When I was thirteen I lost my father suddenly. An apopletic stroke felled the vigorous old gentleman, painlessly terminating his earthly career, and plunging us all in deepest grief. That for which he longed most, to give his child a livelihood and spare him his own bitter struggle, must have seemed unfulfilled. But he had sown the seeds, if quite unconsciously, for a future which neither he nor I would then have understood.

For the moment there was no outward change. My mother felt obliged to continue my education according to my father’s wishes, to have me study for a civil position. I myself was more determined than ever not to become an official under any circumstances. In just the degree, then, that the intermediate school departed from my standard in subject and treatment, I grew more indifferent. Suddenly an illness came to my assistance, deciding within a few weeks my future and the constant subject of dispute at home. I had serious lung trouble, and the doctor urgently advised my mother against putting me into an office for any reason whatever. My attendance at the realschule, likewise, must be interrupted for at least a year. What I had secretly pined for so long, what I had always fought for had now through this event, become reality almost of its own accord.

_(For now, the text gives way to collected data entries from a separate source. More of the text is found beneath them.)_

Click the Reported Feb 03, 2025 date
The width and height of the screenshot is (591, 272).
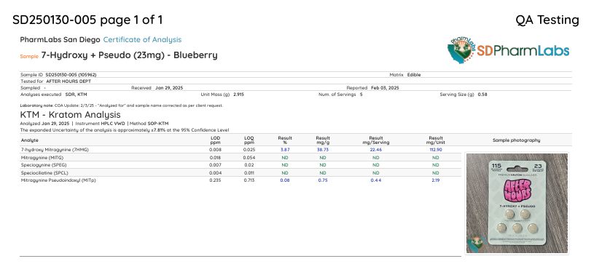click(x=372, y=88)
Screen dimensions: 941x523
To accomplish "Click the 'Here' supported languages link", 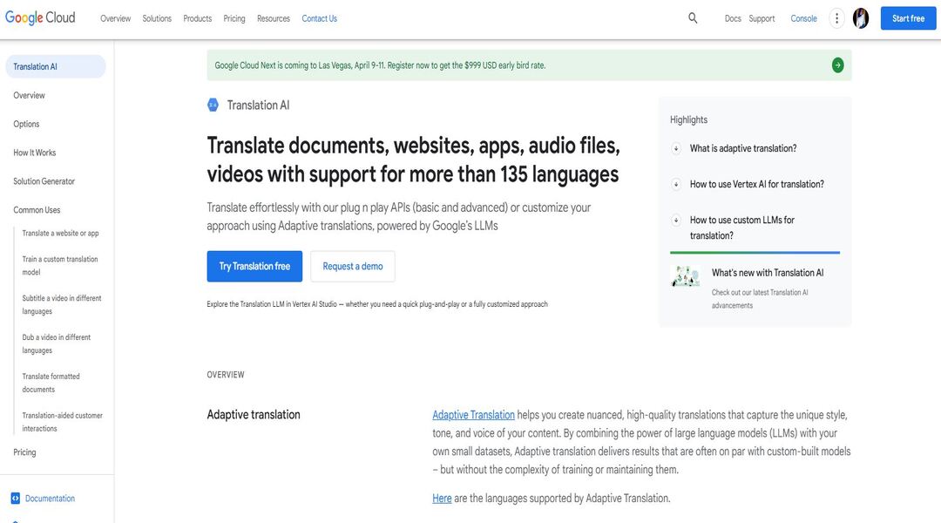I will click(x=442, y=497).
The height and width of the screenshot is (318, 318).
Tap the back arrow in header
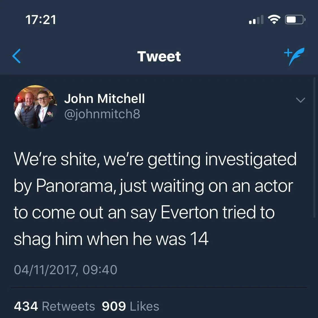point(17,56)
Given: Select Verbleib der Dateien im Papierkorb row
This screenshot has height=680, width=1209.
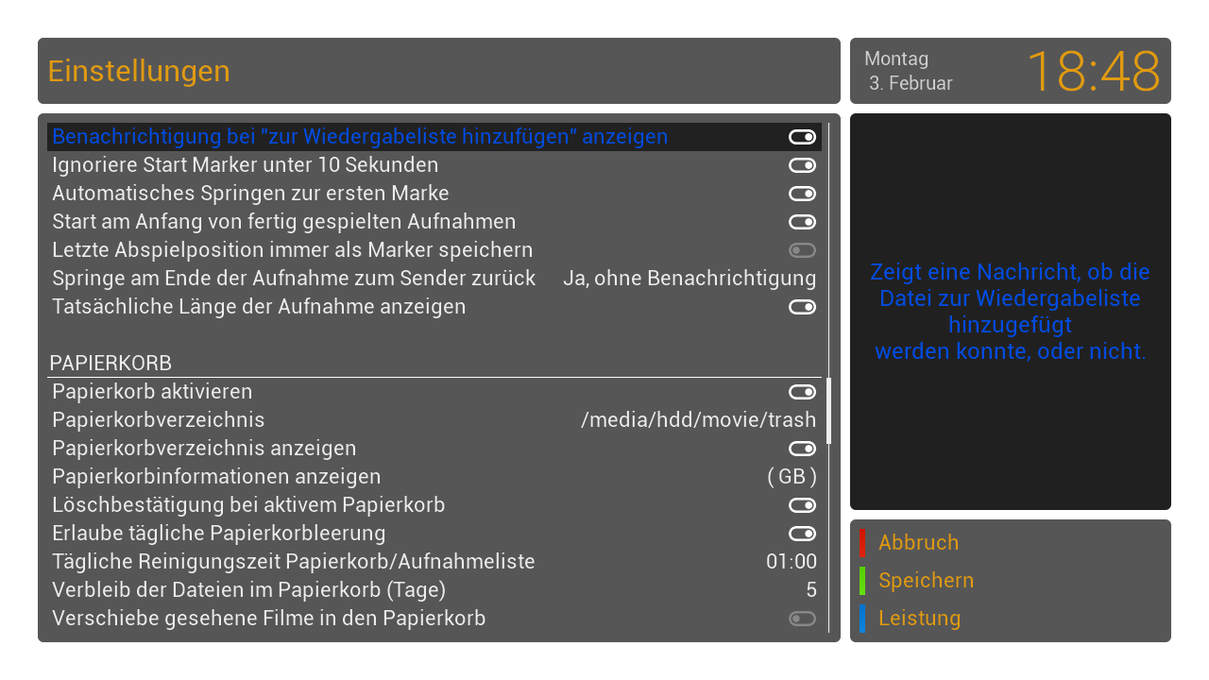Looking at the screenshot, I should click(x=434, y=590).
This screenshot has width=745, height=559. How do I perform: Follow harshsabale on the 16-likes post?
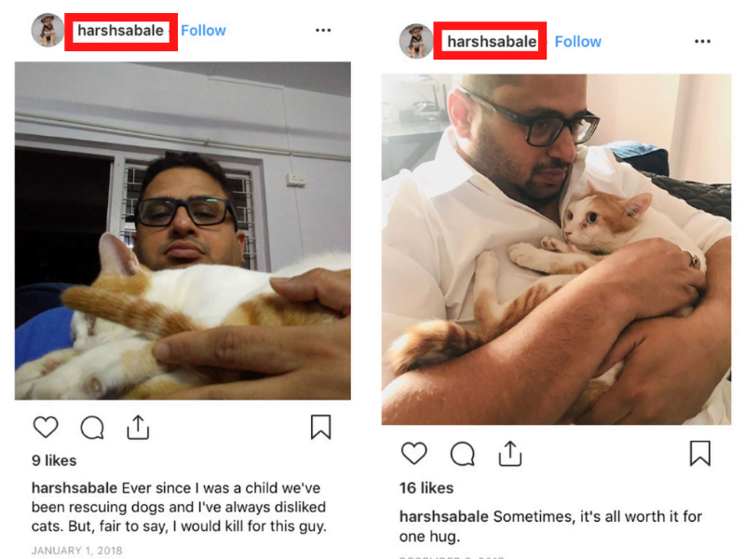point(577,42)
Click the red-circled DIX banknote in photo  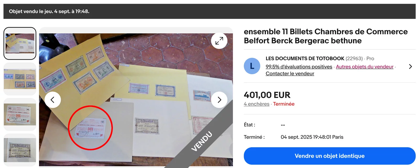tap(90, 128)
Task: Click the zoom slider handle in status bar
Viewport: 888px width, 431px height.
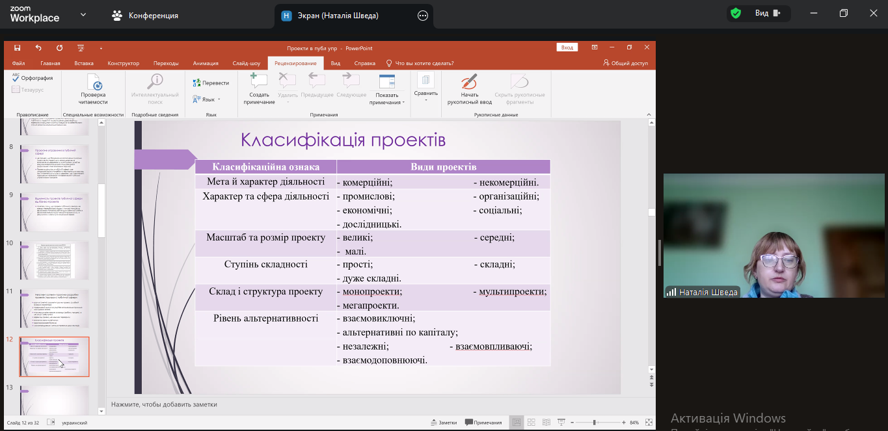Action: coord(594,423)
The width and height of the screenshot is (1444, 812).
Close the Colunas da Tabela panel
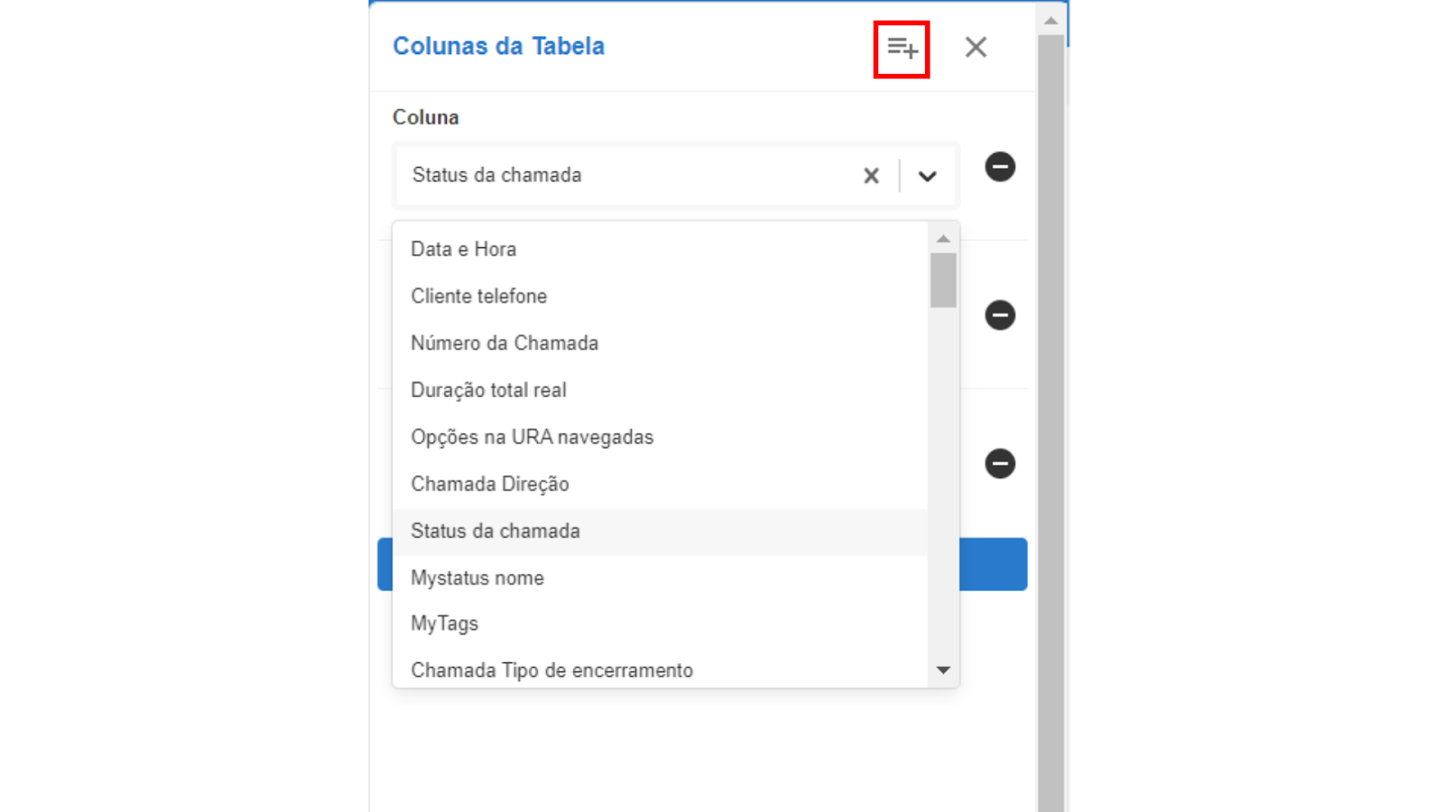click(976, 47)
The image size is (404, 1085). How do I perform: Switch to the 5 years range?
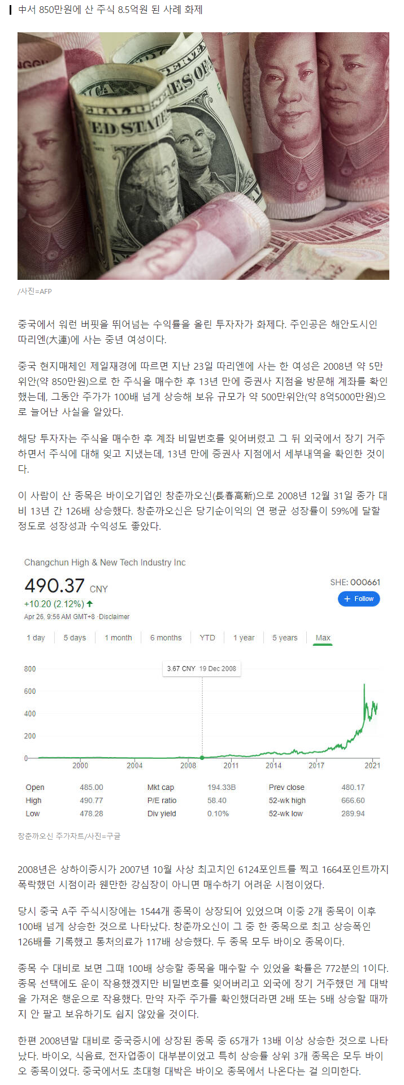pyautogui.click(x=284, y=637)
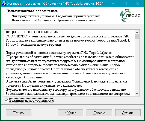Click the greyed-out maximize window icon
The image size is (145, 121).
point(125,4)
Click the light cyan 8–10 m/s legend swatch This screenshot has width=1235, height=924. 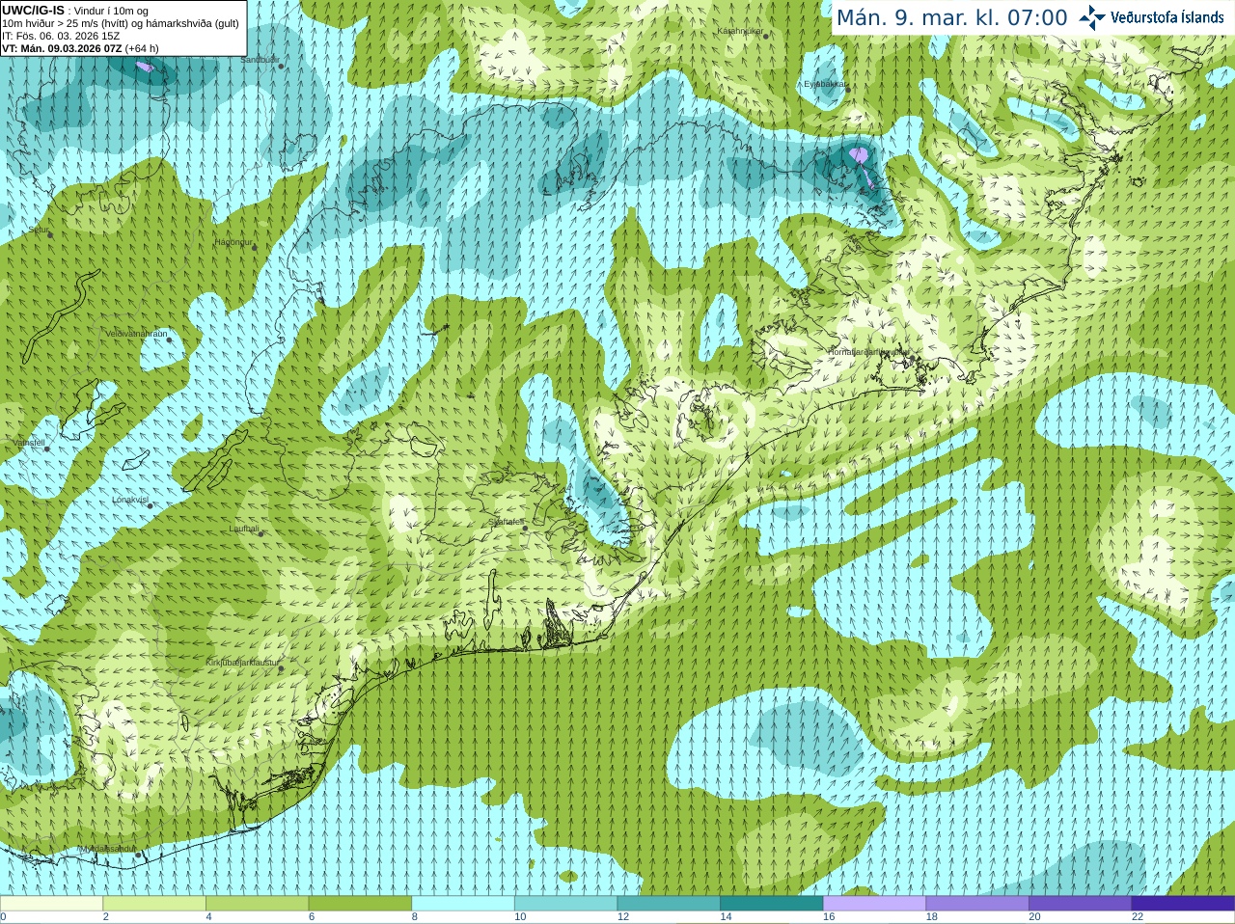[462, 904]
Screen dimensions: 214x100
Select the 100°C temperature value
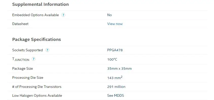[x=112, y=59]
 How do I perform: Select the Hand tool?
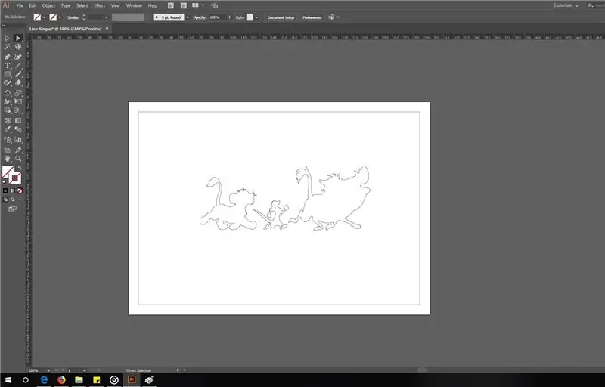click(7, 159)
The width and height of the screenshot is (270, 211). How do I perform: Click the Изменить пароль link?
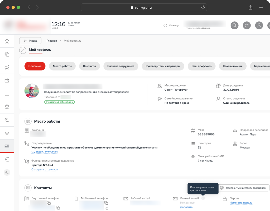(241, 203)
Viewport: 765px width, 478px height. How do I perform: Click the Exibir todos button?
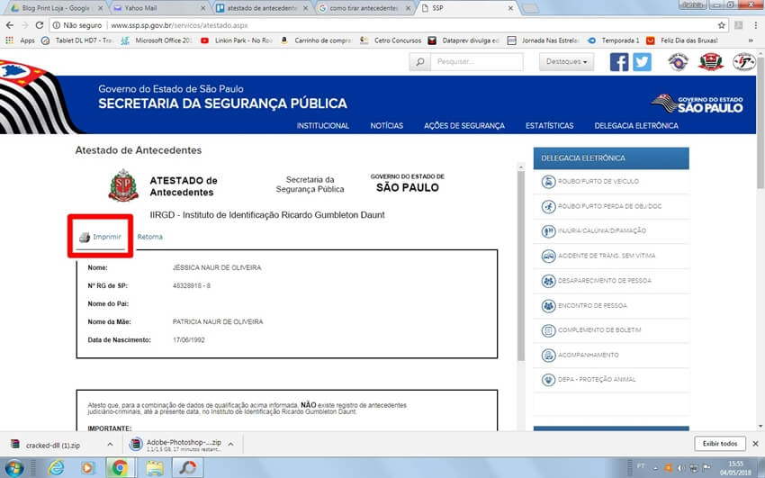(x=720, y=444)
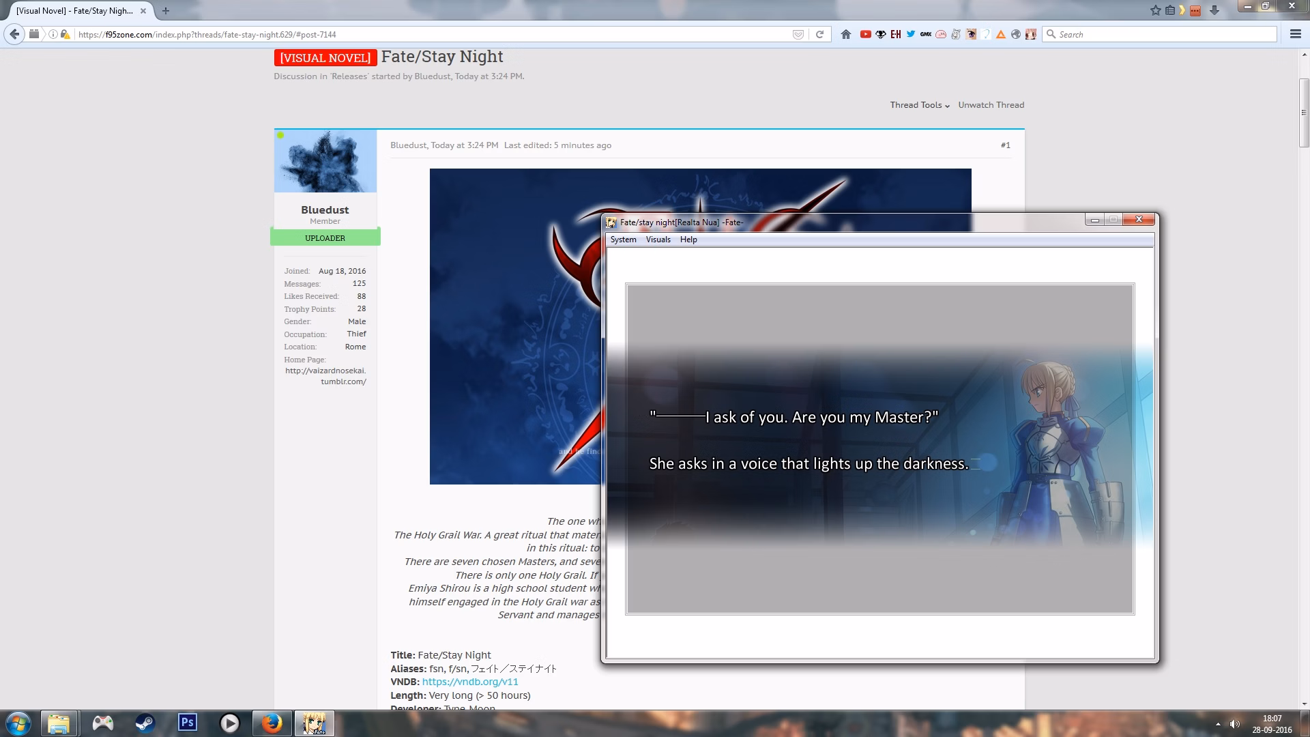Expand the Thread Tools dropdown
The height and width of the screenshot is (737, 1310).
click(920, 105)
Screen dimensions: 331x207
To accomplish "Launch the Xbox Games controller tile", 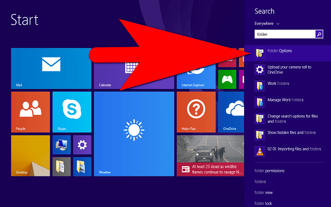I will click(227, 79).
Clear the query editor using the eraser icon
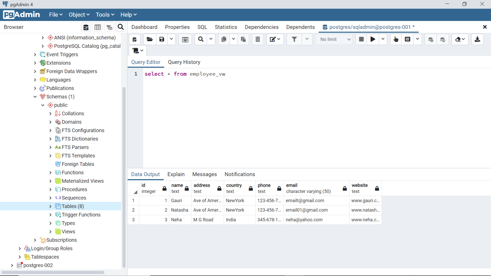 click(x=458, y=39)
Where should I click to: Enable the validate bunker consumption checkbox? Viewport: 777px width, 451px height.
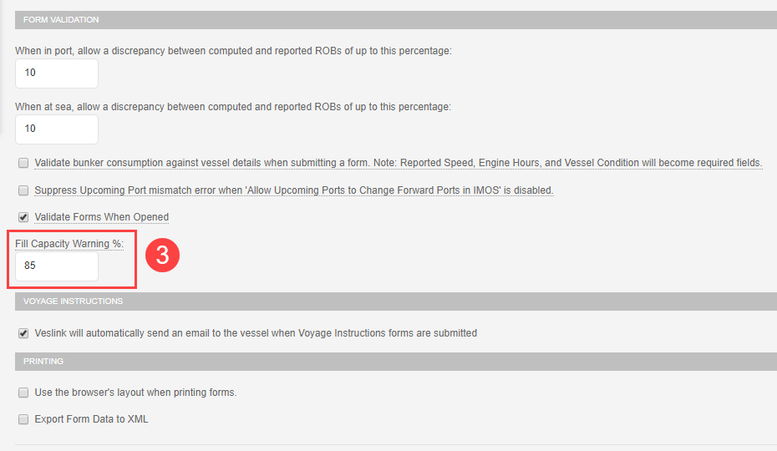coord(23,163)
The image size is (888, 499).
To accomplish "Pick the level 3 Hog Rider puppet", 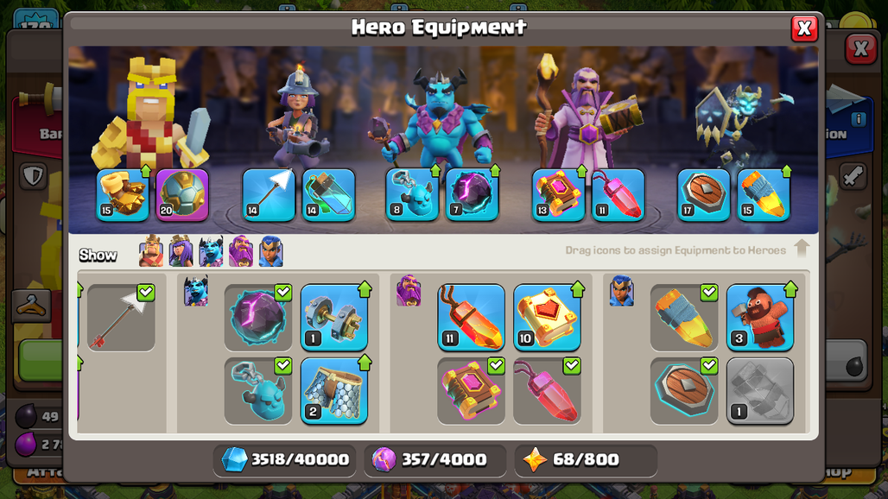I will (x=760, y=318).
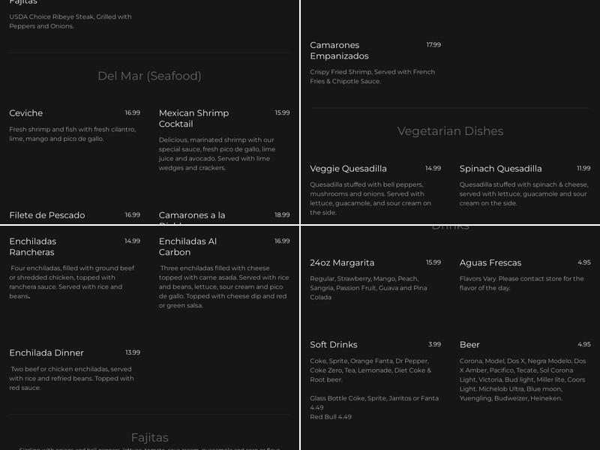The image size is (600, 450).
Task: Click the 15.99 price for 24oz Margarita
Action: coord(434,263)
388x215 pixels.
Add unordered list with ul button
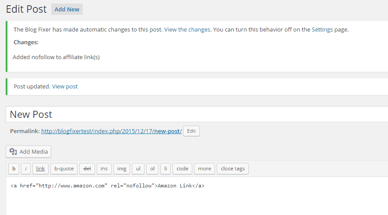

Under pressure of my illness, my mother at last agreed to take me out of the realschule, and to let me go to the Academy. The happy days seemed to me almost like a beautiful dream; and a dream they were to remain. Two years later my mother’s death put a sudden end to all my fine plans.

Her death was the termination of a long, painful illness, which from the first had left little room for hope. Yet the blow, especially to me, was fearful. I had honored my father, but I had loved my mother.